OSS Olympics

Yesterday I posed 10 questions, including the following, “What should be the first 10 events scheduled at an OSS Olympics?

This is a concept I’ve pondered for years – who are the best of the best in the world of OSS?

It’s a tough one to determine though because one operator may be brilliant on one platform, but a mere amateur when given an unfamiliar platform to use. How do you evaluate it? To me, events would be based on speed as OSS are ultimately efficiency support engines.

It’s also an idea I’ve considered when coming up with an OSS benchmark for evaluating organisations and products (which I haven’t completed the finishing touches on yet).

I figured then and now that the best place to start is from a framework that many in the industry are already familiar with. That point of familiarity would most likely be TM Forum’s eTOM map, probably at Level 2 processes (or lower?).

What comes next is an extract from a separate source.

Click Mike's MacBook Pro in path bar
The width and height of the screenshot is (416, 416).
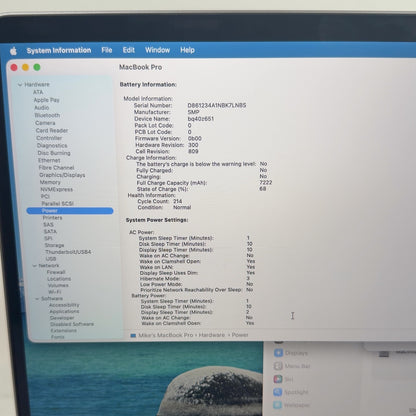click(166, 335)
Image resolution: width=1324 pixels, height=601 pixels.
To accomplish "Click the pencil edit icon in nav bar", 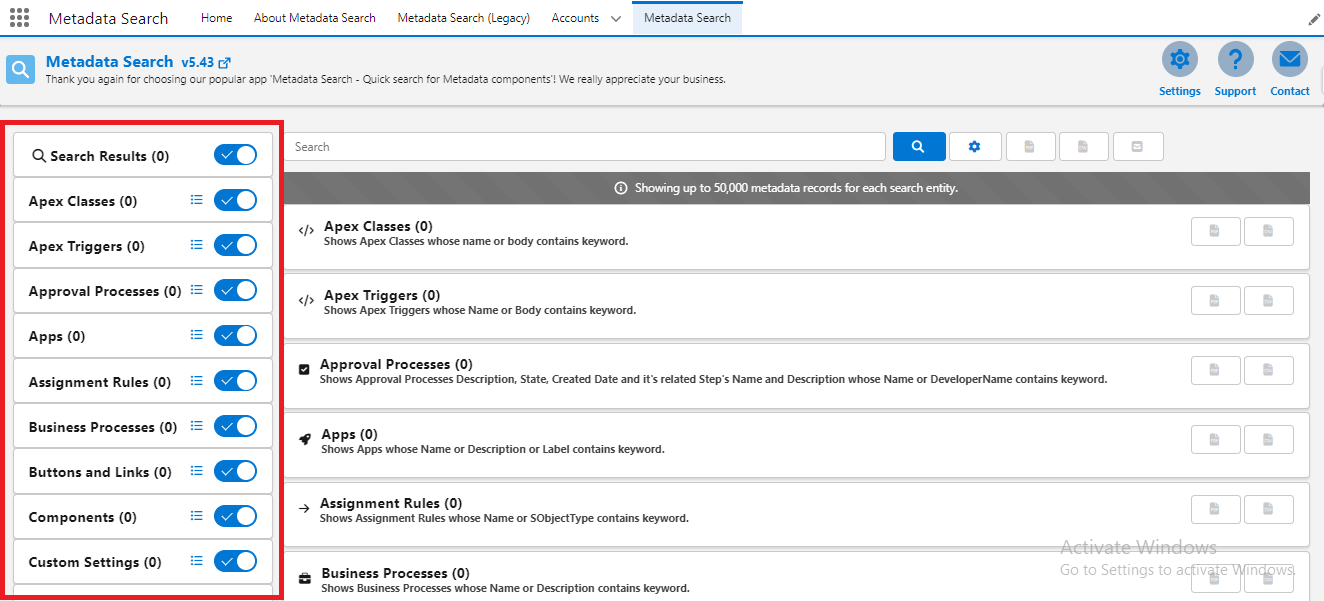I will (x=1314, y=19).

So, the first 10 events at my OSS Olympics might be (noting that operators can use tools of their own choosing):

  1. Order handling – set up a particular type of order, with complexities, and see who can generate the order the fastest into a pseudo-BSS order repository
  2. Service configuration and activation – being the fastest to fulfill a complex service request on a network platform
  3. Problem handling – surely OSS’s equivalent of the 100m sprint, the blue riband event, to solve a complex network problem the fastest
  4. Customer QoS and SLA management – perhaps the 200m sprint, being the fastest to solve a degraded network situation
  5. Resource performance management – engineering the traffic flows on a network to provide the best steady-state performance
  6. Bill invoice management – taking a data set containing different products, bundles, services and customers and generating correct bills for all customers in the fastest time
  7. Supplier / Partner settlements and payments management – similar to the above but taking S/P interconnect data and providing correct settlement statements the fastest
  8. Product and Offer management – to build a fully functional product offering the fastest (could be a team event)
  9. Service development – to build a functional service offering
  10. Knowledge management – to deliver a decision support capability that provides the fastest access to process documentation in 5 real-time situations / events

Have your say. Which event have I clearly overlooked? For example, if we were to use the FCAPS model rather than eTOM, Accounting and Security are absent from the list above.

Any thoughts on who you think the gold medallists might be in each event?